Julien era un hombre muy fuerte y siempre sabía mantener sus emociones bajo control. La única vez que le había visto perder su sangre fría fue la noche en que discutió con Jacques y le prohibió que volviera a mirar a Tracey. Desde entonces, Jacques nunca había vuelto a acercarse a ella.

Pero Julien había sufrido mucho durante el último año y, al final, había acabado saliendo a la superficie el salvaje que llevaba dentro.

Cuando llegaron al dormitorio de Julien, Tracey ya no tenía fuerzas para resistirse. No fue capaz de oponerse a Julien cuando éste la colocó sobre la cama. Luego, terminada la lucha, se tumbó encima de ella y empezó a hacerle el amor con una pasión desbordante que había estado reprimiendo demasiado tiempo.
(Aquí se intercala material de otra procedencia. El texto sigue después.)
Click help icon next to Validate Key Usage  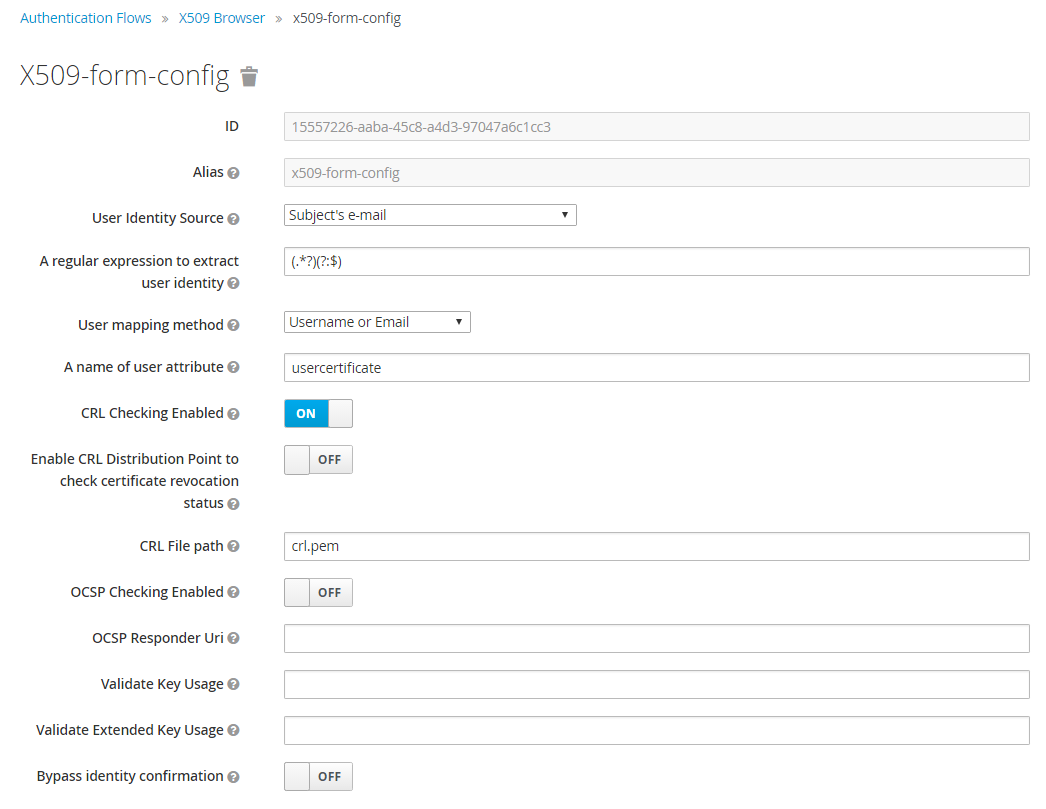tap(233, 685)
– ¡Para, Julien! -gritó Tracey cuando éste dejó de besarle los labios para descender hacia el cuello. Ya no había marcha atrás-. ¡Lo que estamos haciendo es pecado!

– Estamos casados, amor mío -desdramatizó Julien mientras aspiraba la fragancia de su piel-. Me siento tan feliz que me parece estar pecando. Pero no. ¿Por eso te escapaste? Dime la verdad, preciosa. No más mentiras. Tu padre era bastante puritano; ¿fue él quien te dijo que el amor físico entre un hombre y una mujer era pecado? ¿Es eso?

– No… -denegó con la cabeza al tiempo que rompía a llorar-. Él no era mi padre, Julien.

– ¿Qué quieres decir? -preguntó atónito.

– Mi verdadero padre era Henri Chapelle -respondió sacando fuerzas de flaqueza-. Tu padre.

Julien estaba tan enamorado que no comprendía lo que oía. Estaba tan ofuscado que no se daba cuenta de la fuerza con la que la estaba sujetando.

– Eres mi hermano, cariño -dijo torturada-. Tu padre me lo confesó antes de que monseñor Louvel le diera los últimos sacramentos.